S'agissant de la période 2000 à 2004, la société OGF demande à la Cour d'infirmer le jugement déféré. Elle considère qu'elle n'a commis aucune faute et, en particulier, qu'elle exploite sa chambre funéraire dans des conditions de parfaite neutralité, en ce qui concerne la séparation des locaux et l'information des familles. Elle réfute les accusations de "clientélisme" lancées contre elle par la société PFP. En ce qui concerne les devis, elle conteste l'analyse que le tribunal a fait des conclusions de l'expert en jugeant que sur l'échantillon de 31 convois analysés, les devis avaient été établis postérieurement pour 27 convois ; elle soutient que la remise tardive du devis n'a pu se produire, tout au plus, que dans un nombre limité de cas.
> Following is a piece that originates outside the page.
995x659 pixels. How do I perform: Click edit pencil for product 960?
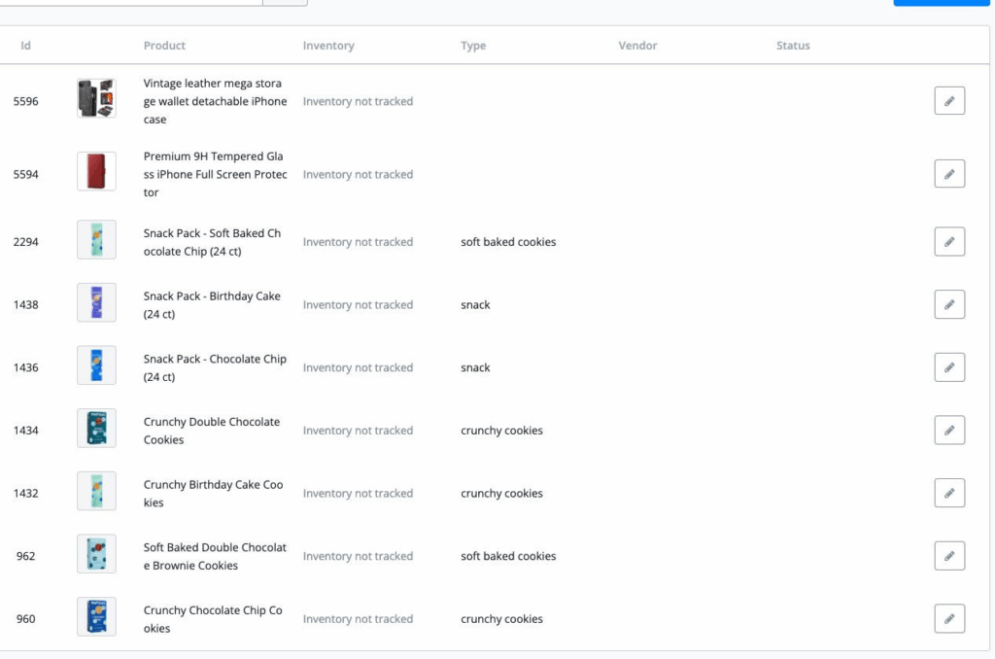pyautogui.click(x=948, y=619)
S'agissant de la période postérieure à 2004, la société OGF demande à la Cour de confirmer le jugement en ce qu'il a refusé d'ordonner une expertise complémentaire. Elle soutient à titre principal que la demande de la société PFP est irrecevable car elle est, selon elle, présentée pour la première fois en cause d'appel, la demande présentée en première instance ayant pour objet la désignation d'un expert judiciaire. Subsidiairement, elle prétend que cette demande est prescrite en tant qu'elle concerne des pratiques antérieures au 11 octobre 2007, puisqu'elle résulte de l'assignation délivrée le 11 octobre 2012. Sur le fond, la société OGF fait valoir que la société PFP n'apporte aucun élément qui permettrait d'admettre l'existence d'une concurrence déloyale postérieurement au mois de janvier 2014 et elle souligne que les pièces versées aux débats n'ont aucun caractère probant. Elle demande donc à la Cour de débouter la société PFP de sa demande principale d'indemnisation et de sa demande subsidiaire de désignation d'un expert.

Enfin, la société OGF demande à la Cour d'infirmer le jugement en ce qu'il l'a condamnée à payer les frais d'expertise.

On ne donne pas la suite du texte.